EXERCISE AIM:
Exactly the line with "Image resolution: width=718, height=2576." and the lines that follow it, through the closing line of the entries, should be restated, with nothing left out or added.

RECORDS FOR THE TASK:
________________________________________

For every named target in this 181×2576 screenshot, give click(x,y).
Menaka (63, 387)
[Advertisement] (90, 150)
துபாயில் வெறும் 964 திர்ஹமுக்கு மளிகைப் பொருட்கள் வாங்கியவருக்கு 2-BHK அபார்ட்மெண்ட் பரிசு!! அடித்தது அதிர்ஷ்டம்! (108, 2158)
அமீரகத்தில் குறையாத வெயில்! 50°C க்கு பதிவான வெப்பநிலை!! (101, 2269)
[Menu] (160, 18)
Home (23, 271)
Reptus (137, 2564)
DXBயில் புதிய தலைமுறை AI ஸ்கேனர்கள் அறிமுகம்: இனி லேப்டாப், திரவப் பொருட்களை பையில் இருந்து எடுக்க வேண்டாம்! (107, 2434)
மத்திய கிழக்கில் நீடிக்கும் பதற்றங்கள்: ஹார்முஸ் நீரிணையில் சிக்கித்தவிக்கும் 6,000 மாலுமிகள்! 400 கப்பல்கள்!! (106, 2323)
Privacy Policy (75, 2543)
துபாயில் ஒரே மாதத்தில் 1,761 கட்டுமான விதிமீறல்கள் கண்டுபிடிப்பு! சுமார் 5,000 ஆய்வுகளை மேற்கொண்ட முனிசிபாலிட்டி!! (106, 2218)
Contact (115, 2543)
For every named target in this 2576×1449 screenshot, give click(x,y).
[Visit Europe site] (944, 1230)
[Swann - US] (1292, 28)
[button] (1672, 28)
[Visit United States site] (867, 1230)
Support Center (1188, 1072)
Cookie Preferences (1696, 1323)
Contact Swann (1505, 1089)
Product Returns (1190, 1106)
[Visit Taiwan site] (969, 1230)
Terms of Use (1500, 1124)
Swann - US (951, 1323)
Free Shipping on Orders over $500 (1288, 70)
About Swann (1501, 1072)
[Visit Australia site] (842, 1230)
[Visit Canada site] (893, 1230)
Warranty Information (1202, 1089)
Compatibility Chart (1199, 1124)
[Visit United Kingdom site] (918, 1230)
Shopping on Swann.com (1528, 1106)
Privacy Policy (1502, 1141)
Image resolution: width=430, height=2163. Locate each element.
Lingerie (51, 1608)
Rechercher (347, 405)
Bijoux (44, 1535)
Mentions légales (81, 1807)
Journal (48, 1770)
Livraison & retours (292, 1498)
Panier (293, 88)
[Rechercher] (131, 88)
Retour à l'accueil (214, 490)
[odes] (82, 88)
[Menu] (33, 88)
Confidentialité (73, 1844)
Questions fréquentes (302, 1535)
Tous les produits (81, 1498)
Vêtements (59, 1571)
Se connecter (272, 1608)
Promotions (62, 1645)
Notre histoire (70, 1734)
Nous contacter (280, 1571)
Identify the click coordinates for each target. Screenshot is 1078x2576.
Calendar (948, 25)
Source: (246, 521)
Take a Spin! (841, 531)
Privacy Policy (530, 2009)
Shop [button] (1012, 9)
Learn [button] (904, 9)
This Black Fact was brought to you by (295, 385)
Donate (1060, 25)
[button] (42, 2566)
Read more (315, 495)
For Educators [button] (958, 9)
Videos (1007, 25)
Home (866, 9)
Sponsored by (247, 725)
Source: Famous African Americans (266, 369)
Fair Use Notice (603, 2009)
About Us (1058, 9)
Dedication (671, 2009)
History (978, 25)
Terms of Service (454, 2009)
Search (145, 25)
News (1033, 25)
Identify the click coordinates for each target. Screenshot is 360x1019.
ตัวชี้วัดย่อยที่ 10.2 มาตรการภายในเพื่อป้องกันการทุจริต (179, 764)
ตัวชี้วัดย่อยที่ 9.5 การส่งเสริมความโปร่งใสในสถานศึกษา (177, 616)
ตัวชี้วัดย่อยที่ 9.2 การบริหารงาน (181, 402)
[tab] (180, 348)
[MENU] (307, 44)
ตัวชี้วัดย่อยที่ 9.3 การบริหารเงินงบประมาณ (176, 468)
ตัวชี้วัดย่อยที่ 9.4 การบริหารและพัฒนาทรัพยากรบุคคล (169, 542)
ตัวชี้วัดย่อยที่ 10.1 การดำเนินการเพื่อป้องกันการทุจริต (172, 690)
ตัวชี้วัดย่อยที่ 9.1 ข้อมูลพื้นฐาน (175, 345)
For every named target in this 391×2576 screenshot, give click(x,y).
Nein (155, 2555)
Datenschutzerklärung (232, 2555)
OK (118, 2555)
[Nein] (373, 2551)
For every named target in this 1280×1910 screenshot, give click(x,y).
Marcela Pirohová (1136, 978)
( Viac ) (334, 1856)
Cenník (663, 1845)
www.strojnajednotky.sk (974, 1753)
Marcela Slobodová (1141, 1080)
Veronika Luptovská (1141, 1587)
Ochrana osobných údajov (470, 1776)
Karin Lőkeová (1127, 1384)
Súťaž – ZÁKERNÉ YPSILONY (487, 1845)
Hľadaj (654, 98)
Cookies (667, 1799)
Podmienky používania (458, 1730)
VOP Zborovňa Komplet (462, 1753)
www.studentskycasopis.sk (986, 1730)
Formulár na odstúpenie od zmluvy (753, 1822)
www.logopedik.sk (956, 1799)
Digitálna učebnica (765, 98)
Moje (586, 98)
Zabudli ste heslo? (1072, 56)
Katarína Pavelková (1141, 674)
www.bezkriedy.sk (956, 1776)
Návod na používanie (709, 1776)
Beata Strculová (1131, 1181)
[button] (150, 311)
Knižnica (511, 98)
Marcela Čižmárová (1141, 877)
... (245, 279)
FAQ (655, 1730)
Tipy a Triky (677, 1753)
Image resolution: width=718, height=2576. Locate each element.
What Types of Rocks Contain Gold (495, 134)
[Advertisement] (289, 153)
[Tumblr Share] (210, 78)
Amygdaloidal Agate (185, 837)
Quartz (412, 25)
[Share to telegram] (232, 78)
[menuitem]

________________________________________

TASK RESULT:
Image resolution: width=718, height=2576. Locate each element.
What Types of Rocks Contain Gold (495, 134)
[Advertisement] (289, 153)
[Tumblr Share] (210, 78)
Amygdaloidal Agate (185, 837)
Quartz (412, 25)
[Share to telegram] (232, 78)
[menuitem]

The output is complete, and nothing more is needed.